TDD or Test Driven Development is one approach for creating new software, modules, classes or whatever you need in your application.
The main idea behind this is to write your unit-tests first and then your productive code. Sometimes you need to change your tests because while developing the business stuff, you get new ideas on how you get the results you need. But this's fine.
Every time I do consulting in other companies or in my Delphi talks, I tell everybody: "Do your test first, because your development is much quicker" - "And you feel better" - "If every test is green (OK) you can ship the application".
There were complicated classes in the past for my FDK - it had taken more than twice the time to develop them if I hadn't used TDD. And yes, if you do the tests first, it will save you time. So far, so good. Of course, I don't follow my own rules 100% of the time. Sometimes it feels like - this is so simple; I don't need a test for this... In most cases, this is correct - not good, but correct.
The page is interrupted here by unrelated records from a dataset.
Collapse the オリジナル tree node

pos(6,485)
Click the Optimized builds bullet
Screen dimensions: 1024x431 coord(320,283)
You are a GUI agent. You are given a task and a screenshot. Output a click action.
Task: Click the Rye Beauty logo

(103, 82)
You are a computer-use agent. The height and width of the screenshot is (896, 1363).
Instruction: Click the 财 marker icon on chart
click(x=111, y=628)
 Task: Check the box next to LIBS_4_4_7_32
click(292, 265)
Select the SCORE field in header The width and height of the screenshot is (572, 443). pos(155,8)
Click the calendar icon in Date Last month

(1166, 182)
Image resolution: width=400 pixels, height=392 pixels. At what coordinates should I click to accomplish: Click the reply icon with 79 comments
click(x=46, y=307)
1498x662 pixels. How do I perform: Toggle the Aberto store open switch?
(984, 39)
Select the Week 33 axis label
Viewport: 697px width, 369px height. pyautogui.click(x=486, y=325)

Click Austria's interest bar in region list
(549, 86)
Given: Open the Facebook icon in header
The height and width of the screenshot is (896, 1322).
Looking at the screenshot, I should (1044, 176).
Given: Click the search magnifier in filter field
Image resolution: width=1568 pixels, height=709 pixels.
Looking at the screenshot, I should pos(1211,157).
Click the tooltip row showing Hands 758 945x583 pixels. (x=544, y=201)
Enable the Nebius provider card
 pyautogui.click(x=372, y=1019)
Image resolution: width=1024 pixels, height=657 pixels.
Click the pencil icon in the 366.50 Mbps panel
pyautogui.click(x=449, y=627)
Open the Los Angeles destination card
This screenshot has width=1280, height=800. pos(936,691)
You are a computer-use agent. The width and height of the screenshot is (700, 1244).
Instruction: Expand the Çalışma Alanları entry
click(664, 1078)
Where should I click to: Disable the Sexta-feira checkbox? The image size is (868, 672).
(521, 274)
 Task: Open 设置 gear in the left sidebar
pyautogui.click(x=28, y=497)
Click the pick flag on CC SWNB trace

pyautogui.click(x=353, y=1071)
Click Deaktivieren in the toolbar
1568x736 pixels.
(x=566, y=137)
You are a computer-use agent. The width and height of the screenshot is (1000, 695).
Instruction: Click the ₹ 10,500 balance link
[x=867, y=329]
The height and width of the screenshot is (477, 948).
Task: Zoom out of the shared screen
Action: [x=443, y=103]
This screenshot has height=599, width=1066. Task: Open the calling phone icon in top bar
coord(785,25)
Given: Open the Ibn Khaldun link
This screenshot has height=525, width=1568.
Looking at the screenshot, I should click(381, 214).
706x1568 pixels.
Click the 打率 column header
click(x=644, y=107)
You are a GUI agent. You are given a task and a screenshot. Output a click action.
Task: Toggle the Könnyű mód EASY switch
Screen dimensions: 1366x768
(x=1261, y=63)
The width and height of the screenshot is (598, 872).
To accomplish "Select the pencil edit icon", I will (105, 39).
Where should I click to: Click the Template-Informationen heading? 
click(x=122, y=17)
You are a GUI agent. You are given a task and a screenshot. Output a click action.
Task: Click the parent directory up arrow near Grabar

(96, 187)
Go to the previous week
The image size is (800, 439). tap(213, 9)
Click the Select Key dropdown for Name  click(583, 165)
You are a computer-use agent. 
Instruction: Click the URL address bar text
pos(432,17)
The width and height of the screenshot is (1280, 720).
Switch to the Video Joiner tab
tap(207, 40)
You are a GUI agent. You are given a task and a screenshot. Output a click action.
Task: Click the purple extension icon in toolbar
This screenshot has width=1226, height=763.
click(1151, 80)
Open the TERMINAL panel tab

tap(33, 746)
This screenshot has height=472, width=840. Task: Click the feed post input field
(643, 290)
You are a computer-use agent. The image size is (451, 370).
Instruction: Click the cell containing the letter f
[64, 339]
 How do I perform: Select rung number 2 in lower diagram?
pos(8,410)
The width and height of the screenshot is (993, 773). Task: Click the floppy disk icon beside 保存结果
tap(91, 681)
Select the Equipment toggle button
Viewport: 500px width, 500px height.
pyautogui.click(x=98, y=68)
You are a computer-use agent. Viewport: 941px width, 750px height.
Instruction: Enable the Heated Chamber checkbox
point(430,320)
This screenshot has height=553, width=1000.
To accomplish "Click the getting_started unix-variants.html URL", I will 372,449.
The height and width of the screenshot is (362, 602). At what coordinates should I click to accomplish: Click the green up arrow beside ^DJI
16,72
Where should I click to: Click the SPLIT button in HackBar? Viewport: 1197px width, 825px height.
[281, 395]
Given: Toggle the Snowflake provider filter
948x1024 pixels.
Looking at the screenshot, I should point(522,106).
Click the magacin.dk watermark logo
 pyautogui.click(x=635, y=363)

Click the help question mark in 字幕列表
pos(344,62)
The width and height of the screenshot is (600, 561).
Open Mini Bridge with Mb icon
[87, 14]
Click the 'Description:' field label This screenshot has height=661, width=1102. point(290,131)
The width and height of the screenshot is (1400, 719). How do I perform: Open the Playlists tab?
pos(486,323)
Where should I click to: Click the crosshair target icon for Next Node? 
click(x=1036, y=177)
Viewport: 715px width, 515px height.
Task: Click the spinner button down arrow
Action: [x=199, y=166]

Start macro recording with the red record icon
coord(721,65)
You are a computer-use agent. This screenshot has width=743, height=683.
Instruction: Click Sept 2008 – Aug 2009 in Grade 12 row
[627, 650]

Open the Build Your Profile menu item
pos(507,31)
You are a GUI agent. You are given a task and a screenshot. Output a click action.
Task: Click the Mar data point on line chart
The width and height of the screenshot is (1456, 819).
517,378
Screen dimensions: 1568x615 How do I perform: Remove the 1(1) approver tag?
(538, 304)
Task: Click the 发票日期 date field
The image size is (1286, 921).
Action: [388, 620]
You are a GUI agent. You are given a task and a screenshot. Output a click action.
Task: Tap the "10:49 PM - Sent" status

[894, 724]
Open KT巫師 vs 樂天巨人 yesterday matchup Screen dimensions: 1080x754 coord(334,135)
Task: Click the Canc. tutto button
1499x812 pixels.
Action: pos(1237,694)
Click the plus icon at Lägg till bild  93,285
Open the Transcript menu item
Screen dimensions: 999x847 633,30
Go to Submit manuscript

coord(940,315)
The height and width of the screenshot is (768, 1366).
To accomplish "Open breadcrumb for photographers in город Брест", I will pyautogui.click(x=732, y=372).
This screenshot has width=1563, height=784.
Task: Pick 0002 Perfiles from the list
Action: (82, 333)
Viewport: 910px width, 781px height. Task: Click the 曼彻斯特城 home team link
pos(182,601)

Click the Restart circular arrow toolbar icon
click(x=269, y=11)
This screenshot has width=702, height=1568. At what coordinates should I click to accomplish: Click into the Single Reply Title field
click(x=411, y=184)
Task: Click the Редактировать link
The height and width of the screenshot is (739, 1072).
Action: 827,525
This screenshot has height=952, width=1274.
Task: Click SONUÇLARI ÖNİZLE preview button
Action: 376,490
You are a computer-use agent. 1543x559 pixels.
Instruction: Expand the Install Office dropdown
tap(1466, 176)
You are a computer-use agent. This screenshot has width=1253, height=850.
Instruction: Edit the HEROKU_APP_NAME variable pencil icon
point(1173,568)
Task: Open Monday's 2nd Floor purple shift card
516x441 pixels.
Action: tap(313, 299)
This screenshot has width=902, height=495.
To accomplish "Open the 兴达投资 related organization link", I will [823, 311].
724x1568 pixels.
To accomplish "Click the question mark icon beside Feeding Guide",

Nearly every app has a point where you have to do more complicated things and like to do some unit-testing. Maybe not for the first release, but if you or your users find the "first" bug, it would be nice if you could write a test to reproduce the bug. Then fix the bug and confirm your test with the OK from your unit-test.
Here's the problem. While creating the unit-test-project you notice, that you have more dependencies in your application than expected. Just one little test and you need to link 90% of the app. Horrible! If you've done the tests first hand, you probably had used more dependency injection. Changing that later is a real pain.
And then?
Your first look into your source code - OMG - What have I done... Yes, I found the problem, but are there any side-effects? Home much unit-test coverage do you have?
Your first look into your source code - OMG - What have I done... Yes, I found the problem, but are there any side-effects? Home much unit-test coverage do you have?
OK, Frank - Next time write your tests first..!
Yes, this is an old app from the time where I do not have an MVVM-Framework, but this is no excuse!
Site note: Assert(TThread.CurrentThread.ThreadID = MainThreadID); it Is very helpful if you are using threads - and I hope with FMX you do everything you can do in a background thread! - Because you sometimes use a class or anonymous procedure in an event from a thread, you haven't done before.